> _PROBLEM DETAILS_: Look through the material that follows and show every line with the string "computer".

----------

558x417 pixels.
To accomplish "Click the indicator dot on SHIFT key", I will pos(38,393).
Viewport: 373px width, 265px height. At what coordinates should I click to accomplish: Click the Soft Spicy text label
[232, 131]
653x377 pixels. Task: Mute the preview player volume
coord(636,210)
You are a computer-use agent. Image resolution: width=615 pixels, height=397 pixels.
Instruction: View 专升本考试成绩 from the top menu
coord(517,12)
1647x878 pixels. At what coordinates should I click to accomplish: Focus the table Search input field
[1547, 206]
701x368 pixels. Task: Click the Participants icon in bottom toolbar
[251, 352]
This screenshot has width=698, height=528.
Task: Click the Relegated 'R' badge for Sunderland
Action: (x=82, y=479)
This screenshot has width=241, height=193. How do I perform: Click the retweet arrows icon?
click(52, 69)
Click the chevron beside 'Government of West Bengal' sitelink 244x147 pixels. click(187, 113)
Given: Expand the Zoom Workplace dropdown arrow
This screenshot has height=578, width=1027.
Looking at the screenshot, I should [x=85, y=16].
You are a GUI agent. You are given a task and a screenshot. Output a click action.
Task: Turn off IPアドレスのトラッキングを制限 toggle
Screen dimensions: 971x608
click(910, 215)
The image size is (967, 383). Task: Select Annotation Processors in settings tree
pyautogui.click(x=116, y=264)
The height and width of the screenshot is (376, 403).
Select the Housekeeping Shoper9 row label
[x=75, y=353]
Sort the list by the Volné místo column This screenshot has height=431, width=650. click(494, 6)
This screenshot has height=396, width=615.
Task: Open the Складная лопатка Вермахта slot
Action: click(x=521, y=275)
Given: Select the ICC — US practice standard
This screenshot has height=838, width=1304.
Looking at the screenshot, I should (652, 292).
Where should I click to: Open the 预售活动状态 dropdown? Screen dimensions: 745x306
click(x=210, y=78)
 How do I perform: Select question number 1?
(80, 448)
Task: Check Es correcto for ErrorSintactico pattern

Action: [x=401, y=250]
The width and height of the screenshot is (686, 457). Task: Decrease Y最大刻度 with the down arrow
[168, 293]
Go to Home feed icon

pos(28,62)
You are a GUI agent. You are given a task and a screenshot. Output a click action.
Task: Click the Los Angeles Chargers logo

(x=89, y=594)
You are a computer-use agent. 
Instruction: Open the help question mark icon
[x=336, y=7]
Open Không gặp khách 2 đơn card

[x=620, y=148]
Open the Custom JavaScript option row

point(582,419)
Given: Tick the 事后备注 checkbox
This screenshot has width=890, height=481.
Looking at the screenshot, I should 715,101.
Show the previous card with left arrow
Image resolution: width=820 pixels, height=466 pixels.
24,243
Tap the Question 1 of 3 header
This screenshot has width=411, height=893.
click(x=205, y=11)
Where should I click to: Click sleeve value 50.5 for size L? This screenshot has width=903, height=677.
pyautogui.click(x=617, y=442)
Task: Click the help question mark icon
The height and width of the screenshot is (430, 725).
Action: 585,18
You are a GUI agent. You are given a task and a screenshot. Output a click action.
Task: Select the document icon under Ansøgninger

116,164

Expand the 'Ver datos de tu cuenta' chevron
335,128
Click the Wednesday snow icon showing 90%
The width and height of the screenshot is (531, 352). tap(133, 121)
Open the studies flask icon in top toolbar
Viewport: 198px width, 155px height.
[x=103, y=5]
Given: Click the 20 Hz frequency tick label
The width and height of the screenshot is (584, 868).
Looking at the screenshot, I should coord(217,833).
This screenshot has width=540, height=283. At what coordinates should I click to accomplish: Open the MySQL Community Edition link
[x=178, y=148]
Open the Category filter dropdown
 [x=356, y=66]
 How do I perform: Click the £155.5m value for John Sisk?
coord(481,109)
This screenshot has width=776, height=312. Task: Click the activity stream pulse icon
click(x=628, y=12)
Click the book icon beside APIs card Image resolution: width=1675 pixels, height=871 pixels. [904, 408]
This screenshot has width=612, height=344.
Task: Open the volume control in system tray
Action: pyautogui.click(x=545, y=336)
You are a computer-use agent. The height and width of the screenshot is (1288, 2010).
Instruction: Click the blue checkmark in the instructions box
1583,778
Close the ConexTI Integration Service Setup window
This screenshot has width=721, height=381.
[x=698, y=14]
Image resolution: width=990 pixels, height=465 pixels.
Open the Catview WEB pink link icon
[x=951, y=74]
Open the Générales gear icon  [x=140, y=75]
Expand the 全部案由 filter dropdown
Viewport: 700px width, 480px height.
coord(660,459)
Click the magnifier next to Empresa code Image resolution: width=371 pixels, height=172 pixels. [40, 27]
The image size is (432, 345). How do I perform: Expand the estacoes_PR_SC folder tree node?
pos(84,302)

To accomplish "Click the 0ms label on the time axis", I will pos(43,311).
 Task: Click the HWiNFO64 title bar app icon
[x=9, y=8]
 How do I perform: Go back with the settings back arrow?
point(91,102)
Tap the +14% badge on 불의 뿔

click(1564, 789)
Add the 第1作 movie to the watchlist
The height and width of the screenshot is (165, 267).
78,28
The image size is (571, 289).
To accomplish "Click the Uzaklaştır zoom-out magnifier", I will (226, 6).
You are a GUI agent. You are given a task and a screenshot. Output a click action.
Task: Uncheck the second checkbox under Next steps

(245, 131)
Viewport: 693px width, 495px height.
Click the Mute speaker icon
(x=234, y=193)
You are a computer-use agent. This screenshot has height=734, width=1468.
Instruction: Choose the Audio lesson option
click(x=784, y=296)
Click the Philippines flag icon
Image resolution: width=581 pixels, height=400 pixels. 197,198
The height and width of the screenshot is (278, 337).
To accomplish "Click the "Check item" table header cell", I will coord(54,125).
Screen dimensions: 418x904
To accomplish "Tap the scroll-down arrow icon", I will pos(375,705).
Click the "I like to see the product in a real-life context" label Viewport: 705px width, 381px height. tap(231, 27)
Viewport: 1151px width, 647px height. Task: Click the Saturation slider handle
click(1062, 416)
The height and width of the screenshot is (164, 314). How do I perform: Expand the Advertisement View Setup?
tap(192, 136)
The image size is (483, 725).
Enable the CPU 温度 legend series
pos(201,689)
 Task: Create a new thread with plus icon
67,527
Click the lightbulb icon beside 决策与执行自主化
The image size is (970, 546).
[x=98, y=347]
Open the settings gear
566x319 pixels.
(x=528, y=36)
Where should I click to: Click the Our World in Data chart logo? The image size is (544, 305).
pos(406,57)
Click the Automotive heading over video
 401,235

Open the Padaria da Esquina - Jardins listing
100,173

----------

> _SOLUTION FOR THIS EXERCISE_:
You are a computer-use agent. Image resolution: width=615 pixels, height=397 pixels.
You are a computer-use agent. 
You are a computer-use agent. The height and width of the screenshot is (1288, 2010).
You are a computer-use agent. This screenshot has height=734, width=1468.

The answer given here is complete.